Eat A Second Dinner
By Zak Rosen
Hello. Zak Rosen here. I’m one of the SOTRU producers.
I learned a very important documentary lesson last night. When someone goes out of their way to make dinner for you, even if they didn’t tell you they’d be cooking, even if it’s 10:30 at night, and even if you’ve eaten an obscene amount of sushi less than an hour prior, eat nonetheless. Because in the end, it’s the right thing to do. It will please your host, and it will serve the story.
Last night, Al, Taki and I went over to the Al-obaidi’s house for a late-night interview. The Iraqi family of three has been in Des Moines for less than a year. Prior to that, they lived in a refugee camp in Syria, and before that, were among the intellectual and cultural elite in their native Baghdad. As part of State of the Re:union’s Des Moines show, we’re telling the the Al-obaidi’s story.

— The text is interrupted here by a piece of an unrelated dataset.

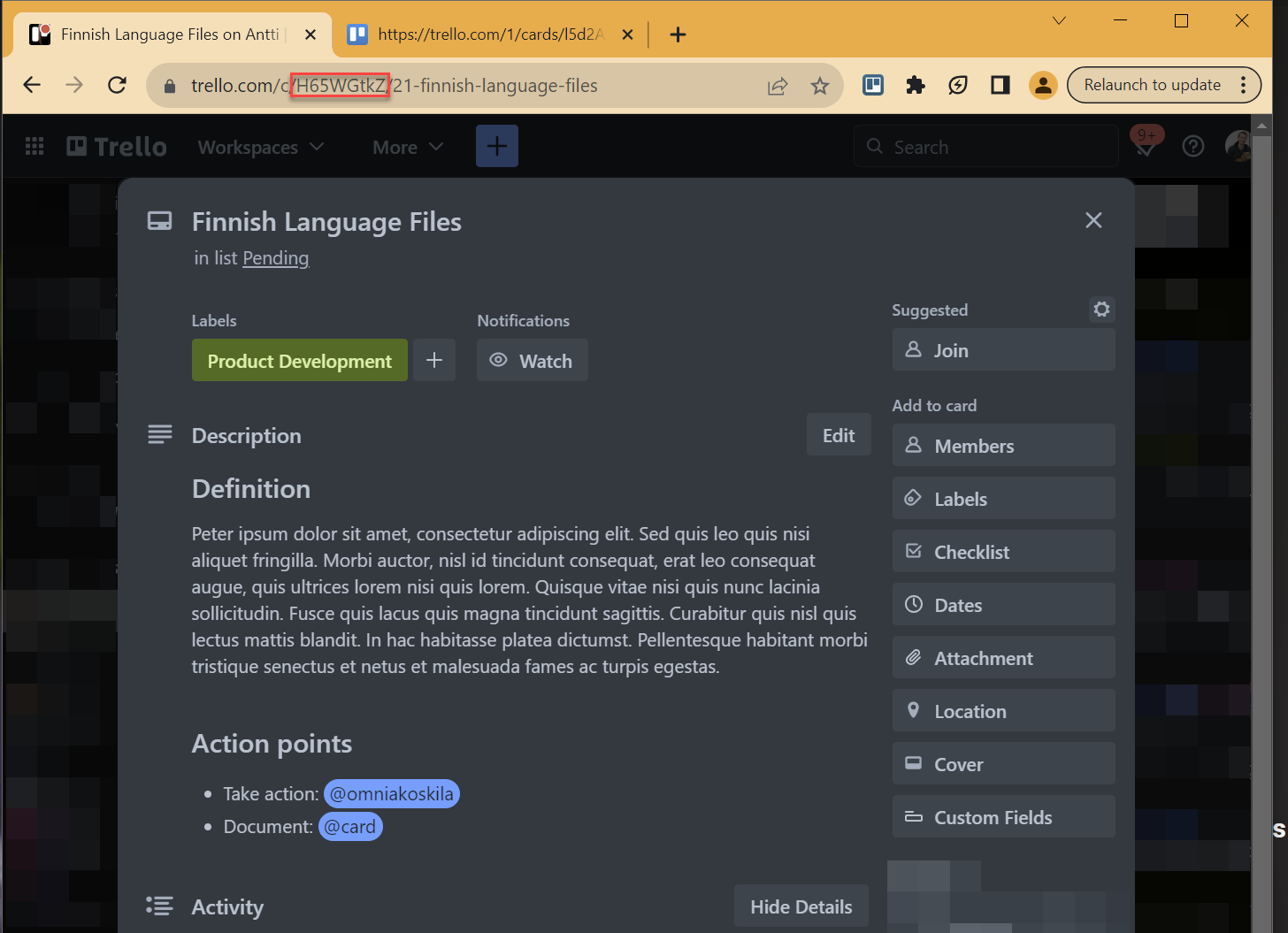Open the browser tab search chevron
Image resolution: width=1288 pixels, height=933 pixels.
click(1059, 20)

From their comfortable and affluent life in their pre-war torn country, to their son’s death by roadside bomb, to their fleeing to Syria, and finally, to their humble new beginning in Des Moines, Iowa of all places.
We knew we would be asking the family to re-visit some very ugly, difficult memories for the sake of a radio story, so our goal in doing so was obviously to be as sensitive and delicate as possible, while still doing our best to unravel the detail and nuance of the story.

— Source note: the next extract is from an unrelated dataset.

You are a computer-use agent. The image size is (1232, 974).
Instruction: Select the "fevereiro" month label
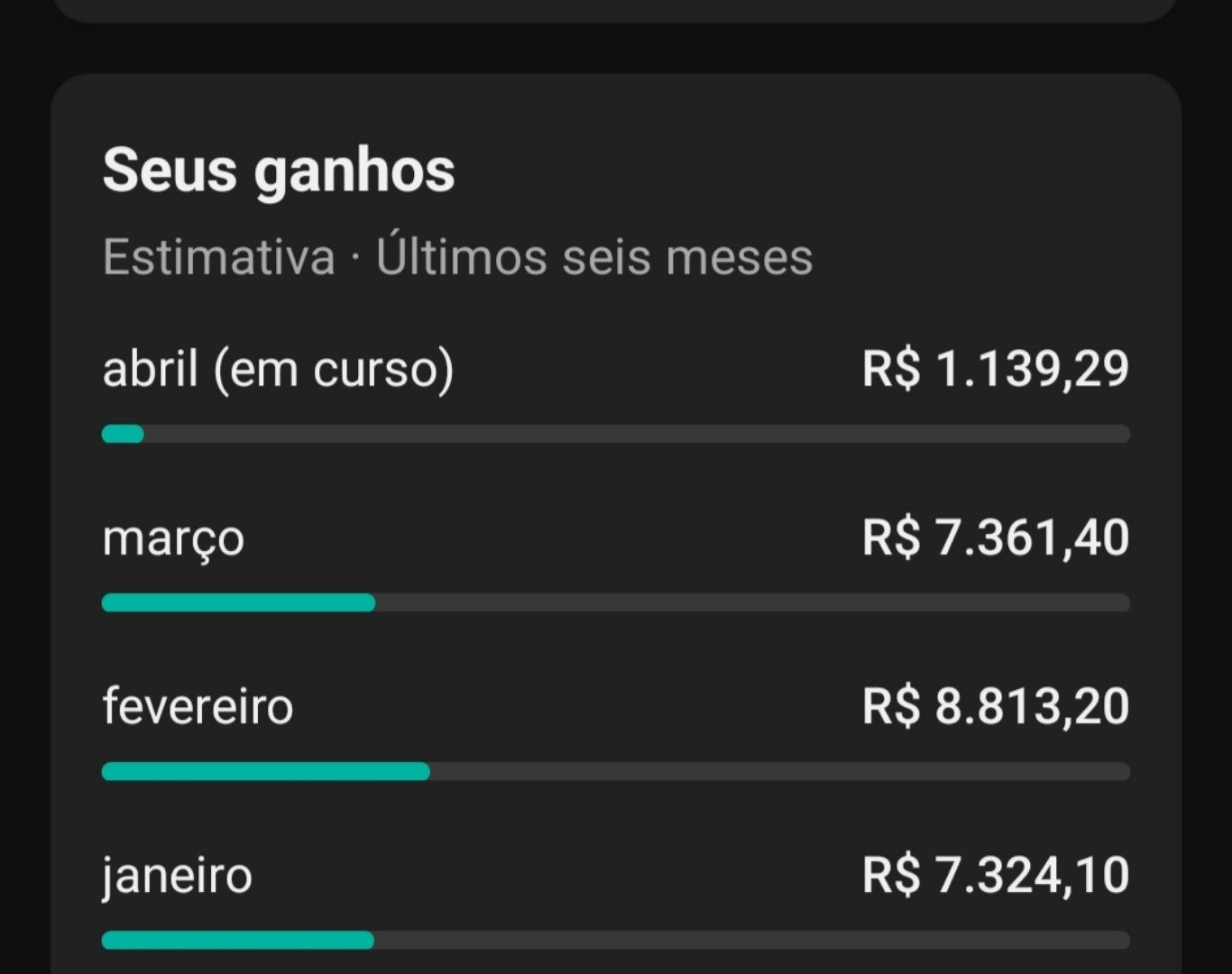198,706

We had already spent a few hours with the Al-obaidi’s earlier in the week, and had established somewhat of a rapport with them. So when we got to their house last night at 9 p.m., we expected to schmooze for a few minutes, and then start in on the interview. Instead, we sat in their kitchen drinking beer and wine, watching Mr. Al-obaidi prepare a feast just for us (they had already eaten dinner)!
Finally, at around 11 p.m., gorged and a little tipsy, we moved into the den where we proceeded to have one of the most emotional and challenging interviews I’ve ever been a part of.